Message from the Dean
I love how Howard Dean stays on message. From Meet the Press:MR. GREGORY: Let me ask you about the big political news of the week, that of course related to Senator Joe Lieberman. Six years ago he was the vice presidential choice for your party. What happened?
MR. DEAN: I think he embraced George Bush’s policies, and the American people are tired of George Bush’s policies. They want a new direction in this country, and, and the voters have spoken.
MR. GREGORY: Should he get out of the race now?
MR. DEAN: I think so. Look, I know how hard this is for Joe, and he’s a good, good person. But the truth is I, I lost one of these races, and I got right behind my party’s nominee, and I think that’s what you have to do if you want to help the country. The way to help this country is to limit Republican power. They have failed in, in the budget, they’ve failed in Iraq, they’ve failed at—with Katrina. I just got back from North Dakota; there’s not—more than a war on terror going on in this country, there’s a war on the middle class going on. There—you know, those folks need help, and we need help domestically. We need a change in this country. We need a new direction, and I think Ned Lamont will give us that new direction.

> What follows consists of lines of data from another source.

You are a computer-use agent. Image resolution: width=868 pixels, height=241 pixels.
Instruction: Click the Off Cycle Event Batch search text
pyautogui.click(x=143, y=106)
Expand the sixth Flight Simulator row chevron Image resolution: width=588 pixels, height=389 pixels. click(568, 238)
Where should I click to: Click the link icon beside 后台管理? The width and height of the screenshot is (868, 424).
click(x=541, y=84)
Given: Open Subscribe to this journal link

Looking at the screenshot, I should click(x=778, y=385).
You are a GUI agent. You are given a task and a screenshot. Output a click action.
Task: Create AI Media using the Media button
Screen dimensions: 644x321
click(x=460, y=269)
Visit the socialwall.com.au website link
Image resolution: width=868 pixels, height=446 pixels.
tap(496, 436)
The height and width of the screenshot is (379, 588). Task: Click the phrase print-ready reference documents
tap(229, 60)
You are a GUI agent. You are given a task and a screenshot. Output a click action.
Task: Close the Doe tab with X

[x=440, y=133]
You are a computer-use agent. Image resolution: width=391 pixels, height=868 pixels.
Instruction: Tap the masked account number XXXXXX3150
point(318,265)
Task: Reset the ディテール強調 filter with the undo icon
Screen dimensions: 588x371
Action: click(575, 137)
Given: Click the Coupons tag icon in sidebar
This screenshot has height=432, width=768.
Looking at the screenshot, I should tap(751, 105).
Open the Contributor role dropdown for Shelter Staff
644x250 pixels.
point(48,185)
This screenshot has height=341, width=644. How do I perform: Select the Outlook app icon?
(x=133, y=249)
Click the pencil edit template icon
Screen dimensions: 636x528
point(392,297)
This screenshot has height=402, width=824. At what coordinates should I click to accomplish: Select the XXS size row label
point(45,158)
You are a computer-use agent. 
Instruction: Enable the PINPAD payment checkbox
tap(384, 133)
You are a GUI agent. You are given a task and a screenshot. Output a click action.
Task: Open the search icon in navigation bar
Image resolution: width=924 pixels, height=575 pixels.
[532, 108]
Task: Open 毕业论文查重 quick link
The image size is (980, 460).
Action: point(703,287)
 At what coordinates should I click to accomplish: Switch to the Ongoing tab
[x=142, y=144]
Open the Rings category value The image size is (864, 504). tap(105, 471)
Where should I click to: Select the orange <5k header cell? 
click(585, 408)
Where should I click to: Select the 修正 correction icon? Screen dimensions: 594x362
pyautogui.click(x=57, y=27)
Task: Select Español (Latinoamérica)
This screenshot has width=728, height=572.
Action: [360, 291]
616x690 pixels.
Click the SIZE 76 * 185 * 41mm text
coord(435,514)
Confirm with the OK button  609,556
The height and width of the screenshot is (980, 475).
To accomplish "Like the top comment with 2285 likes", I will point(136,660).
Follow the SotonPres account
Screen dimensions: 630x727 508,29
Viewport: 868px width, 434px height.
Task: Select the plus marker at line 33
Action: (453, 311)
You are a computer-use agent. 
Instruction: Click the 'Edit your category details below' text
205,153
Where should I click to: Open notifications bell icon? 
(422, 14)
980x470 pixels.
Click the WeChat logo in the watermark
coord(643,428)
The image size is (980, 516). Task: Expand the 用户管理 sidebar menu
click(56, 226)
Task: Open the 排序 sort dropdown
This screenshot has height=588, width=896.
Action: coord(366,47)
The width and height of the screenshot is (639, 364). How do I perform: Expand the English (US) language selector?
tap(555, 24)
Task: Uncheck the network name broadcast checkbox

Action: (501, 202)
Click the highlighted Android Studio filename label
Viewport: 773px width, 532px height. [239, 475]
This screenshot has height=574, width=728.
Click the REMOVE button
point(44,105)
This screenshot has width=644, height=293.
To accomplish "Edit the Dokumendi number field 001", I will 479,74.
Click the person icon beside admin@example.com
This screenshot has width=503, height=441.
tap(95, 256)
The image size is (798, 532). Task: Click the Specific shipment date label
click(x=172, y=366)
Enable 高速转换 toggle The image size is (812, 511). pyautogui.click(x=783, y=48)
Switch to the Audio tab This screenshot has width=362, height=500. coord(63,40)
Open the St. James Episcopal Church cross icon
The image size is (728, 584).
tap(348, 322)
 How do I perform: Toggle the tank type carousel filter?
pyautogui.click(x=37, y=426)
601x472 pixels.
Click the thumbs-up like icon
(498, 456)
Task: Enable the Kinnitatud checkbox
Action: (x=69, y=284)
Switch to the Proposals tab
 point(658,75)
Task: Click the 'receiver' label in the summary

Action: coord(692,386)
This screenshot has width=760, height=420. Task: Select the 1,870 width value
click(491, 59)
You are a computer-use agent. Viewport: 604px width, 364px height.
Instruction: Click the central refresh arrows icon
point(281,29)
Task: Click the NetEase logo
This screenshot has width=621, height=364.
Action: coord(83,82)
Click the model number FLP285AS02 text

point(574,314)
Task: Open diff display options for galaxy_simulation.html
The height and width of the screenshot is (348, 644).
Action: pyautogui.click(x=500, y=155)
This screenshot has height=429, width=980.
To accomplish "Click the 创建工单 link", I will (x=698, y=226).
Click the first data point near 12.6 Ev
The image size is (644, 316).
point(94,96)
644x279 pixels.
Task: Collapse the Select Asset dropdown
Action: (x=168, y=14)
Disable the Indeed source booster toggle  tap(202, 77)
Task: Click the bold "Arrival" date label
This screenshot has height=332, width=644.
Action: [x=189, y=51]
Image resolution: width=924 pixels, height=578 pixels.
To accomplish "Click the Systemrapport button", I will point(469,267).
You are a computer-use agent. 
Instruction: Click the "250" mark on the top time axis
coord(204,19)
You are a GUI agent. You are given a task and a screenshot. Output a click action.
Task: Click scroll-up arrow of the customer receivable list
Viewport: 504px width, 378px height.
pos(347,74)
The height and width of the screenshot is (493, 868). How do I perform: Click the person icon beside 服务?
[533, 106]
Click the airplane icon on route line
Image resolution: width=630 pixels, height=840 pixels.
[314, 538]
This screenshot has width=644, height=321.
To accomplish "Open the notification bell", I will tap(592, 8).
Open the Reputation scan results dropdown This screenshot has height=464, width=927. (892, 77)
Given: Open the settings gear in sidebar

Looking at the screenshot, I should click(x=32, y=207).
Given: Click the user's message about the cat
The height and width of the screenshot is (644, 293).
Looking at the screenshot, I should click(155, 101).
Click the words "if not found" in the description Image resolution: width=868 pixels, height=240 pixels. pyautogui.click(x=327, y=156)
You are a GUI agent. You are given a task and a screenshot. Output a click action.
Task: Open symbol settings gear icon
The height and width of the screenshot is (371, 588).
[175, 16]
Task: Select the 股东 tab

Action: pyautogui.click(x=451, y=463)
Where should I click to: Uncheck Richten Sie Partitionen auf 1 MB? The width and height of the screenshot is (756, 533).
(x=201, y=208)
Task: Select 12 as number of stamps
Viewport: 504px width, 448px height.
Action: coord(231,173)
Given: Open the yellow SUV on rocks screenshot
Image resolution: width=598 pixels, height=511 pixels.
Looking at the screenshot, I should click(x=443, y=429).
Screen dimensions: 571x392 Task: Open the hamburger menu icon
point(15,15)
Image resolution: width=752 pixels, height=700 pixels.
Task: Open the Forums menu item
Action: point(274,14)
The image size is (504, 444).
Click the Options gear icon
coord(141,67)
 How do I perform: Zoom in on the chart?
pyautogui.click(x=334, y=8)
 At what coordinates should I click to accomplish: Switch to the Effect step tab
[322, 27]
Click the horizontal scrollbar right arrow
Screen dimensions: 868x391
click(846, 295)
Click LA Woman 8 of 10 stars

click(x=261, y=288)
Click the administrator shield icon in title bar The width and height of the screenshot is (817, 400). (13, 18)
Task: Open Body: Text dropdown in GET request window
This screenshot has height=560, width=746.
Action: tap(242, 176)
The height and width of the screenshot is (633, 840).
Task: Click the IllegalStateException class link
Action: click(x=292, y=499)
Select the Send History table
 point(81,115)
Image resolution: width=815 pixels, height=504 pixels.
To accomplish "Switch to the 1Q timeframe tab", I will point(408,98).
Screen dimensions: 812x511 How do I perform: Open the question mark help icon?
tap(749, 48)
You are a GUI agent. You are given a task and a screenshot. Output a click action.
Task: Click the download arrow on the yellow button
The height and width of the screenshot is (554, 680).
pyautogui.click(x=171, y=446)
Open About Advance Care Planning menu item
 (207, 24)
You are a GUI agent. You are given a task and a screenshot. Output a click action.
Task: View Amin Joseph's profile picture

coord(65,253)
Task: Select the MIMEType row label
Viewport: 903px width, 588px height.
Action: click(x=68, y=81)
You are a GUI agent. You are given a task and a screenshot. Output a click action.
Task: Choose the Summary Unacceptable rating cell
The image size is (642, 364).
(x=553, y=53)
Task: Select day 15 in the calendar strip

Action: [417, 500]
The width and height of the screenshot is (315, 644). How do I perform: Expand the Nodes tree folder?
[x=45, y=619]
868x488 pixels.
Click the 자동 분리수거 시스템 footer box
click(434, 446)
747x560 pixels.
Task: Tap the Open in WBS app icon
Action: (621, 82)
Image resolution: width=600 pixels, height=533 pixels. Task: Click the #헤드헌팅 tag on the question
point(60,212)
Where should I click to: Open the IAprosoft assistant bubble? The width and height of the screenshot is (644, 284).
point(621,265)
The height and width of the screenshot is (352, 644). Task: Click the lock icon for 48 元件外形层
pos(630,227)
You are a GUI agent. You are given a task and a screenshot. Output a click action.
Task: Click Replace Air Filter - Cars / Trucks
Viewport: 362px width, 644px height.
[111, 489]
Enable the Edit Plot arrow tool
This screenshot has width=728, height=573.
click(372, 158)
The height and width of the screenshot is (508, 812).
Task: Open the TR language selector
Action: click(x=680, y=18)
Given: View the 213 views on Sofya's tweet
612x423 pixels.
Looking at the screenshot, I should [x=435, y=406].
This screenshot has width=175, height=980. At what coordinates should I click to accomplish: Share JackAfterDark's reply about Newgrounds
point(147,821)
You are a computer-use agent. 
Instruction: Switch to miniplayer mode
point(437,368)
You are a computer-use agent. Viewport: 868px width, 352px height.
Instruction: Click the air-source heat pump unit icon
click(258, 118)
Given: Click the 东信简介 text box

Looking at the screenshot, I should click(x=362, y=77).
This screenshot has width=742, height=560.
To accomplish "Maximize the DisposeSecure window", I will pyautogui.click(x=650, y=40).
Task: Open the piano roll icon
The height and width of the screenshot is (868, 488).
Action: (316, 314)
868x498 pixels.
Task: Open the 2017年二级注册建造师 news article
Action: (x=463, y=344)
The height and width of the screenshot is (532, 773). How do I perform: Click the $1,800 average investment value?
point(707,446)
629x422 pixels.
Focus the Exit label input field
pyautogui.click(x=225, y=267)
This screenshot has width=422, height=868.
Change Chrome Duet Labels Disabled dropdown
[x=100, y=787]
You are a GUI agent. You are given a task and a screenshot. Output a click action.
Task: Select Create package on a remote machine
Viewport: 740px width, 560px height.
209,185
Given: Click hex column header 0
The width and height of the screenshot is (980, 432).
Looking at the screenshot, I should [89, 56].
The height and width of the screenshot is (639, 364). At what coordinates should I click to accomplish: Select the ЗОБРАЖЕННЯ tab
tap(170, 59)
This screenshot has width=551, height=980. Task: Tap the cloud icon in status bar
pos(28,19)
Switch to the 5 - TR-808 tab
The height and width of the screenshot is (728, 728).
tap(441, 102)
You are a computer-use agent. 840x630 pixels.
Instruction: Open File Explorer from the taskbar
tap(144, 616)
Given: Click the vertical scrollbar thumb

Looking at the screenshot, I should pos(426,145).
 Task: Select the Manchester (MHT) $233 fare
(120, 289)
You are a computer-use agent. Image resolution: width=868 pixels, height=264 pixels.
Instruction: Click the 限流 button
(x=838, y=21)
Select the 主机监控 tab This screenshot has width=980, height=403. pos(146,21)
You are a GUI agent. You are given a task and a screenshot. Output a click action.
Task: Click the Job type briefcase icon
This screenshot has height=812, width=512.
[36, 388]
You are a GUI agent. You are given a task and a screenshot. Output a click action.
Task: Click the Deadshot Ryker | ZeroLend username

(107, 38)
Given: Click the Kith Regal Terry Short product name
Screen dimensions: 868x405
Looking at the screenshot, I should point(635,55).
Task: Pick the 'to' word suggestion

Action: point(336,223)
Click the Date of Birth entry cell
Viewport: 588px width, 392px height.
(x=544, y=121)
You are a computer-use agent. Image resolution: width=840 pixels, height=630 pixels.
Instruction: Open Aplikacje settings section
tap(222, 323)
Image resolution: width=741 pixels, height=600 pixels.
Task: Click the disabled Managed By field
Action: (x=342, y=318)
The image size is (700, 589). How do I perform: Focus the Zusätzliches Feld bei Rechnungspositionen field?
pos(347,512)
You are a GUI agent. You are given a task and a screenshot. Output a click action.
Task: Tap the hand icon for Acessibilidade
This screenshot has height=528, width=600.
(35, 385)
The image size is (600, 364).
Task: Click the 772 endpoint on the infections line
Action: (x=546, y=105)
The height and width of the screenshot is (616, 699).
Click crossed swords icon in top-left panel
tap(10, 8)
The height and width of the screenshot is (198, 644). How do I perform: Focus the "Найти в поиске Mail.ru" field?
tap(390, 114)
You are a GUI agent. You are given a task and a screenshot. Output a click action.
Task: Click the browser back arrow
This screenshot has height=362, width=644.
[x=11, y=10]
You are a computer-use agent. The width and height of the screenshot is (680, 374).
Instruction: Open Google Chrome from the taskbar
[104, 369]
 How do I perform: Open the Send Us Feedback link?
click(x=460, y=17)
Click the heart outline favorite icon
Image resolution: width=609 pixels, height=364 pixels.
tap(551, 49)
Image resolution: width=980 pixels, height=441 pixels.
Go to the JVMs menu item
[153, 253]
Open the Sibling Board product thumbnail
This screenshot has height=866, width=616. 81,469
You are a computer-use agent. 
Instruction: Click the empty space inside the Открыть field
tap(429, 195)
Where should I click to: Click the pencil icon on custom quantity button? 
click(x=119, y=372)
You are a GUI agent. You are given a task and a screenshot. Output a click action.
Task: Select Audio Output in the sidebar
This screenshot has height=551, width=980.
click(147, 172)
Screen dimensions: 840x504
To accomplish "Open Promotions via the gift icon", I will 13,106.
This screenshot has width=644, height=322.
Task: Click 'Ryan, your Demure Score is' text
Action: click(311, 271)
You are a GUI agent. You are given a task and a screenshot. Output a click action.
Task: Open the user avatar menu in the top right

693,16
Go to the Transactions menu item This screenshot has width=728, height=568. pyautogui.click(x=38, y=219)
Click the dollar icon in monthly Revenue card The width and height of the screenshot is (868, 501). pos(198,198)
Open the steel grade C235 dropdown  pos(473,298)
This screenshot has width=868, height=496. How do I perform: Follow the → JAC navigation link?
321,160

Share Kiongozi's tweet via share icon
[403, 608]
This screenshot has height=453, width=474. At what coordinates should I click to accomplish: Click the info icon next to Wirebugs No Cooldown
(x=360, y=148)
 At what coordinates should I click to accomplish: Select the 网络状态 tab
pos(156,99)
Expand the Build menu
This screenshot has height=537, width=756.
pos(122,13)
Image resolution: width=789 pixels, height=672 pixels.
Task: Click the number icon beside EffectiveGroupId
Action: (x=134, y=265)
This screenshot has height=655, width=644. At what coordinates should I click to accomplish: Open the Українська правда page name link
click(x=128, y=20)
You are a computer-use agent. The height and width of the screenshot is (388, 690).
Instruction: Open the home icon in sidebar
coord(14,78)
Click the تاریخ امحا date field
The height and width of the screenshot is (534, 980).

MR. GREGORY: Senator Lieberman led the charge against the new face of the party after his defeat, saying, in effect, it had been taken over by the liberal wing. This is what he had to say the day after his defeat on NBC’s “Today” show.
(Videotape, Wednesday):
SEN. JOE LIEBERMAN: I am committed to this campaign, to a different kind of politics, to bringing the Democratic Party back from Ned Lamont, Maxine Waters, to the mainstream.
(End videotape)
MR. GREGORY: “Back from the extreme.” Has the Democratic Party that, that you represent been taken over by the extreme?
MR. DEAN: You know, I think that was an unfortunate statement that Joe made.
That’s exactly the same line that Ken Mehlman and, and Dick Cheney are using. The truth is, Ned Lamont is a moderate. Ned Lamont earned his own living. He made a lot of money—and good for him—in, in this American system. He wants a balanced budget, he wants a sane defense policy, he wants health care for all Americans. That is what the Democratic Party believes in. The truth is, most Democrat—most people in this country, let alone Democrats, most Americans, by a large majority, agree with Led—Ned Lamont and not George Bush and, and Joe Lieberman.
...
MR. GREGORY: Let me ask you about something Senator Lieberman also said in the wake of the UK bombing plot. This is how it was reported in The Washington Post on Friday: “Campaigning in Connecticut, Senator Joseph Lieberman ... said the antiwar views of primary winner Ned Lamont would be ‘taken as a tremendous victory by the same people who wanted to blow up these planes in this plot hatched in England.’” Your, your reaction?
MR. DEAN: I think that’s—I think that’s outrageous. I mean, that’s the same—again, the same thing Dick Cheney, who’s been widely discredited by most Americans as essentially a propaganda machine, has said. It’s ridiculous. That is saying to the Connecticut voters that you don’t care about American security and saying to the Connecticut voters that they like al-Qaeda. That is a ridiculous thing. The Republicans hope, once again, to win an election based on fear. They—you know, fear-mongering, whining and complaining and name-calling is not going to lead America.